L'Allemagne suspendue à un vote explosif sur l'immigration au Parlement
L'Allemagne est suspendue vendredi à une décision du parti conservateur, favori des élections législatives à venir, de sceller ou non un nouvelle alliance avec l'extrême droite au Parlement autour de l'immigration, après un premier tollé sur cette question cette semaine.
La question du rapprochement entre les démocrates-chrétiens (CDU/CSU) de Friedrich Merz et l'Alternative pour l'Allemagne (AfD), crée un séisme dans le pays depuis plusieurs jours, car elle brise un tabou dans l'histoire politique d'après-guerre du pays.
Jusqu'ici, les partis traditionnels excluaient toute coopération avec la droite radicale, en vertu de ce qu'ils qualifient de "cordon sanitaire".
Les conservateurs ont dit vouloir vendredi soumettre au vote de la chambre des députés une proposition de loi pour limiter l'immigration, en restreignant le rapprochement familial et en facilitant les placements en rétention des étrangers sans papiers à la frontière.
- Suspension de séance -
Ils se sont dits prêts à adopter le texte même grâce aux voix de l'AfD, deux jours après une alliance inédite depuis 1945 au niveau national entre ces deux formations au Parlement pour approuver une motion sur l'immigration.
Mais le parti CDU et son allié bavarois CSU ont demandé en fin de matinée une suspension de séance. Les débats n'avaient toujours pas repris en milieu de journée à la chambre des députés.
En cause: le parti libéral FDP (centre-droit) hésite à s'associer au vote si la proposition doit être adoptée grâce à soutien de l'extrême droite. Or, sans les élus du FDP, le texte n'a plus aucune chance de passer.
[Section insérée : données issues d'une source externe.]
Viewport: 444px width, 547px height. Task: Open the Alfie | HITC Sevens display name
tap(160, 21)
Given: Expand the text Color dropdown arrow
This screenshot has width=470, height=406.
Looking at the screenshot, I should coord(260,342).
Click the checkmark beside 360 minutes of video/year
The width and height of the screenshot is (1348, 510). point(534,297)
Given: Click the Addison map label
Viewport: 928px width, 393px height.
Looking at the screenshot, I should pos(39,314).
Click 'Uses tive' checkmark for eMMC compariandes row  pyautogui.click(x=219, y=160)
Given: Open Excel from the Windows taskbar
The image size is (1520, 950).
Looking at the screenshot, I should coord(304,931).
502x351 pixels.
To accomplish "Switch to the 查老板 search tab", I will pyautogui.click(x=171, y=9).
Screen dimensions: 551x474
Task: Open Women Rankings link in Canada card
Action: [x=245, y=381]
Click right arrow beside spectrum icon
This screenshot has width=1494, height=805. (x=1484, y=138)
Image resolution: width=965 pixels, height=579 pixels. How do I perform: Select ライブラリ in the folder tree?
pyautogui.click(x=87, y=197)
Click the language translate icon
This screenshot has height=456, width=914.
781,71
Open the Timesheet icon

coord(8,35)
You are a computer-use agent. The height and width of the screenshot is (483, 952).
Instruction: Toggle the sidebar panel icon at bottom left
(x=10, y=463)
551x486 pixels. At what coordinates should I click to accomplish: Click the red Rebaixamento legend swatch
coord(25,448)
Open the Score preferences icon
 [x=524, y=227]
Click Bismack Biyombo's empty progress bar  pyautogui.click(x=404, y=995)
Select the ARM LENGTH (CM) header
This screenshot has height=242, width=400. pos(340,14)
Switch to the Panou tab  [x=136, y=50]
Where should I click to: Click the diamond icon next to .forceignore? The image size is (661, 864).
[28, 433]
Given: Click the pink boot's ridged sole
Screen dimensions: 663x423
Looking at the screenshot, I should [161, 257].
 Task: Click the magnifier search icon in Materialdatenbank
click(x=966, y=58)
"Nous voulons une solution qui puisse être trouvée avec les partis modérés, sans l'AfD", a dit le dirigeant libéral Christian Lindner. Une dizaine de députés conservateurs ont aussi signifié leur refus de voter le texte avec l'AfD, selon plusieurs médias allemands.
Friedrich Merz a entamé des négociations en coulisses pour tenter d'arracher un accord aux sociaux-démocrates et écologistes du gouvernement du chancelier Olaf Scholz sur la proposition de loi.
D'autres élus préfèreraient un report pur et simple, en renvoyant le texte en commission parlementaire, en vue d'un vote lors de la prochaine session plénière du Bundestag le 11 février.
La droite démocrate-chrétienne est sous pression car son alliance de mercredi avec l'AfD a créé un séisme dans le pays, où la gauche estime que la porte est désormais ouverte pour que l'extrême droite accède au gouvernement, comme dans d'autres pays voisins.
Friedrich Merz réfute toute idée de coalition au plan national avec l'AfD, mais désormais "on ne peut pas lui faire confiance", a jugé vendredi Olaf Scholz dans un podcast du magazine Die Zeit.
- Scénario autrichien ? -
Les conservateurs autrichiens du parti ÖVP "ont tous dit qu'ils ne formeraient pas de coalition avec le (parti d'extrême droite) FPÖ. Et maintenant, il pourrait y avoir une coalition avec eux, et même un chancelier du FPÖ", a dit l'actuel chef de gouvernement.
Si la motion adoptée mercredi, bien que hautement symbolique, était non contraignante, cette fois c'est d'une proposition de loi qu'il s'agit.
Ses chances d'entrer en vigueur d'ici les élections restent toutefois faibles, car le texte devrait aussi être approuvé d'ici là par la chambre haute du parlement, le Bundesrat. Et aucune majorité en sa faveur ne s'y dessine.
Cette proposition de loi est "contraire au droit européen et international" et viole "les droits de l'homme", estime Amnesty International.
L'offensive des conservateurs sur l'immigration fait suite à une récente agression au couteau meurtrière à Aschaffenbourg, dans l'ouest du pays, par un Afghan, dernier épisode d'actes de violences impliquant des étrangers. Elle exacerbe le climat politique.
Même l'ex-chancelière Angela Merkel, qui fait pourtant partie de la même formation que Friedrich Merz, a critiqué son attitude "erronée" ayant abouti à façonner "une majorité avec les voix de l'AfD pour la première fois lors d'un vote au Bundestag".
L'AfD, parti anti-migrants et nationaliste, est créditée de plus de 20% des intentions de vote - deux fois plus que lors du précédent scrutin en 2021 - dans les sondages en vue des législatives. Elle est devancée par les conservateurs, crédités d'environ 30%.